Armed with the ability to breakdown more difficult words as text increases in complexity, students can note prefixes, suffixes, and bases to ascertain the meanings of new and unfamiliar words. This is known as the generative principle: one root can generate the meaning of 30 or more words.
There are lots of activities and lessons out there on teaching root words. But here are two ideas developed by Beech Grove Middle School (Beech Grove, IN) teachers Sara Wiley and Janell Watson that are some of the best I’ve ever seen.
First, they define for their students the three types of root words using a bicycle graphic. Notice the prefix is the front wheel because it comes at the beginning of words and the suffix is located at the back to show that it is found at the end of the word. Bases anchor the middle of a word. This is such a powerful visual to introduce students to the functions and purposes of root words.
Then, Sara and Janell show their students the real power of roots and the generative principle in the game they invented and call Rootle. They saved dozens of plastic caps from 2-liter bottles. Then, they made a template to match the cap size and typed in the root words they wanted to tackle. Using the Microsoft Publisher templates (Word version), they printed, cut, and glued a root word to each bottle cap.
To play the game, student-pairs reach into the container and select 4 root-word caps. They write those roots at the top of the Rootle handout (Word version). Then pairs race to generate as many words in the left column as they can that contain one or more of the roots. Students can race against each other–first team to fill up all the lines wins. Or, they can race against the clock–the team with the most points at the end of a time limit wins. (In addition to thinking of the word, the students need to consider how the root impacts the word’s overall meaning and write out its explanation in the second column. If students can determine the meaning of the word on their own, they get two points. If they have to consult a dictionary or thesaurus, then they only earn one point.)

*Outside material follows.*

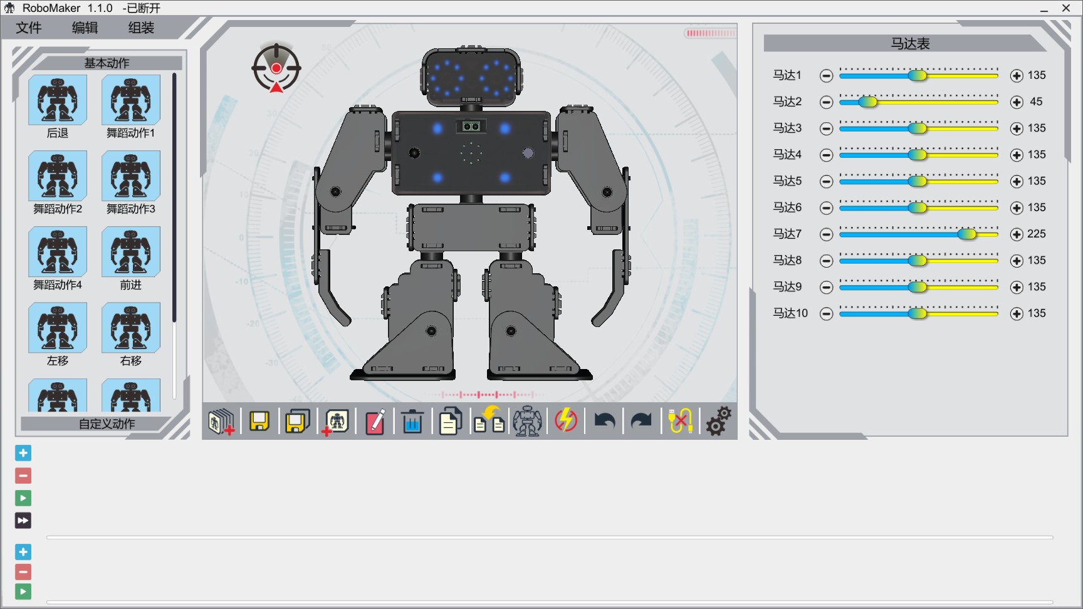This screenshot has height=609, width=1083.
Task: Open the 组装 menu
Action: click(141, 28)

Although you could play Rootle by just assigning roots or using slips of paper, Sara said that her middle schoolers love the tactile nature of the lids. Not only do they tend to move the caps around as they play, trying to visualize new words, they also love the anticipation of drawing out the four lids at the start of the game. Sara described the students’ shaking the container (a recycled baby-wipe bottle) like “shaking the big ball before the lottery balls are drawn.”
With creative ideas like these, who wouldn’t want to start up a Root Rally in their own buildings. Thanks so much for sharing your creativity, ladies!
(NOTE: English language arts teacher Bonnie Dickey at Norwell Middle School (Ossian, IN) coined that phrase, Root Rally. Don’t you just love that, too!)
Article originally posted March 13, 2013 and updated in March 2019.